Despite the variety of innovative legal technology available today, many in-house legal departments simply are not investing in these developments. Indeed, these legal departments often use just one or two types of widely-used legal technology. While more than half of legal departments in a recent survey use e-billing and document management systems, less common types of legal department technology include subsidiary and entity management, IP management, contract management, and matter management.
Not surprisingly, considering this limited adoption of technology, a number of legal departments surveyed expressed concern that their technology systems did not meet their legal department’s goals for cost reduction and quality improvement. Departments hesitated to use new technology because of difficulty evaluating technology products, concerns about data quality, access and security, and whether employees could adapt to the new technology.
There are ways to mitigate these concerns and achieve more in less time in a modern legal operations world.
First, involve the actual users. Review workflows to assess where investment would most benefit the legal department. Companies that involve users in technology selection and implementation generally are more satisfied with their results than companies that do not listen to employees’ ideas and incorporate their feedback.
Tools like employee surveys, focus groups, and brainstorming sessions will help isolate the key problems the technology system can solve. Employee buy-in will also start the process for adapting to new technology.

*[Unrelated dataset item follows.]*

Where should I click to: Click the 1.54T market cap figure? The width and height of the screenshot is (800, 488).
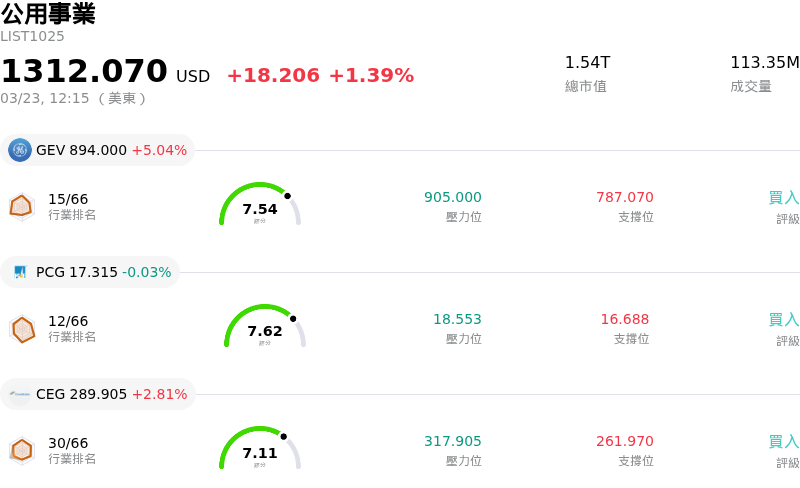coord(587,62)
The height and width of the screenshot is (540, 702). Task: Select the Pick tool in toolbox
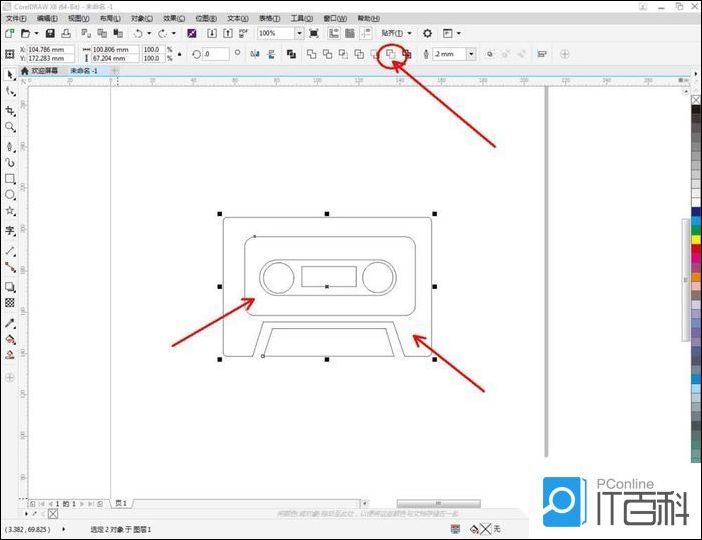click(10, 74)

Second, consider a pilot project or trial run. Once the company has selected a new technology, a test trial is essential. A “test and learn” approach can help the in-house department understand the capabilities of the software in a real-world setting. A trial run could be based on a certain case or project, or it could last for a certain period of time, such as a month or two.
After the pilot project is over, the department can determine whether the technology system will move the department toward its goals and what changes would need to be made, if any, in the implementation stage.
Third, consider standardizing certain processes to take full advantage of software. Using new software often requires some standardization of a legal department’s in-house processes. Standardizing takes time.
An in-house department would need to standardize how everyone bills time, or how and what people save in various folders on servers or a cloud. In some cases, it may stop a project momentarily. Using vendors to manage the standardization can help minimize disruption, however.